客人はお茶には一切口をつけず、テレビに夢中だ。
「3年生だそうです」
友藤が言った。
「其処のの新しい住宅地に住んでる子です」
彼は僅かな時間で客人から情報を引き出し、テレビをつけてお茶を出し、彼女の家に行って留守を確認し、念の為に電話までかけていた。
「お姉さんは5年生だそうです」
……2歳違いか。
其処で、ふと思ったのは。
「誘拐と間違えられたりしないかな」
「大丈夫です。近所の栗原さんがその場に居合わせていて知ってますから」
預かるなら、同じくらいの子供がいる、そのお宅の方が適しているような気がしたのだが、黙っていた。
子供は相変わらず教育番組に夢中だった。
本当に夢中なのか。
或いは、夢中な振りをしているのか。
私にはよく分からない。
細く、柔らかな黒髪。
ふっくらとした頬。
誰しも、こんな時代があった筈なのだろうが、自分がそうだったとはどうも信じられない。
「御両親共に働いていらっしゃいますから、きっといつもお姉さんと留守番なのでしょうね」
友藤が彼女を見る目は優しい。
いつも優しい目をしているが、今は特に。
「……友藤は末っ子だったね」
そうです、と彼は微笑んだ。
「だから、弟や妹が欲しかったんですよ」
そう言って、小さな客人を眺めた。
……年齢的に、彼女は妹というよりも娘ではないだろうか。
そう思ったが、これも黙っていることにした。
電話が鳴った。
彼は相手と少し話した後、受話器を置いた。
「栗原さんのお宅はもう息子さんが帰って来ているそうです」
え?と私が聞き返すと、彼は悪戯っぽく笑って言った。
「彼女と一緒にお宅に行ったら、もしかするとお姉さんが出迎えてくれるかも知れません」


まもなく、友藤は小さな客人をお宅に送り届けに家を出た。
客人のお茶は全く口をつけられることはなく。
テレビは彼女が見ていた番組がそのまま流れていた。
「……緊張、していたのかな」
私は呟いた。
知らない人の、知らない家。
知らない人について行ってはいけない、と親からきっと言われていただろうし、不安だったのかも知れない。
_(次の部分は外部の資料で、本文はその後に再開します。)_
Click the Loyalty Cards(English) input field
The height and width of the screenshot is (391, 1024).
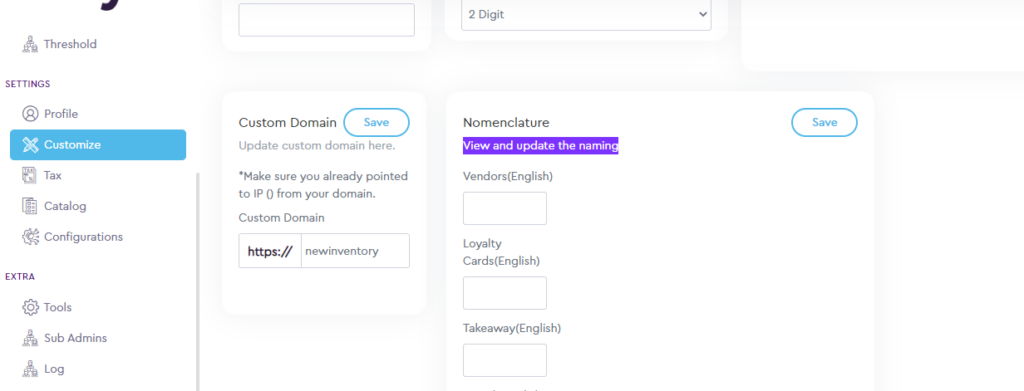coord(505,293)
それでも友藤について来る程に、彼女は心細かったのだ。
「只今戻りました」
帰宅を知らせる声がした。
玄関まで迎えに出た猫と一緒に、彼は茶の間に戻って来た。
「お姉さん、家にいましたよ。すれ違いだったらしいです」
帰りが遅い!と妹さんが怒られてました、と彼は言った。
「責められるべきは姉の方じゃないか?」
私が顔をしかめると、彼は笑った。
「妹さんにも鍵が貰えるよう、言っておきましたよ」
そう言って、彼は台所に向かう。
時計は11時をさしていた。
私は、必要のなくなったテレビを消して、縁側に出た。
「……明日には散ってしまうかな」
庭を眺めてそう呟くと、茶の間を片付けに来たらしい友藤が言った。
「うちの桜は、そう簡単に散りませんよ」
その言葉に、思わず後ろを振り向いた。
「ねえ、さくら?」
友藤に同意するかのように、猫はにゃあと鳴いた。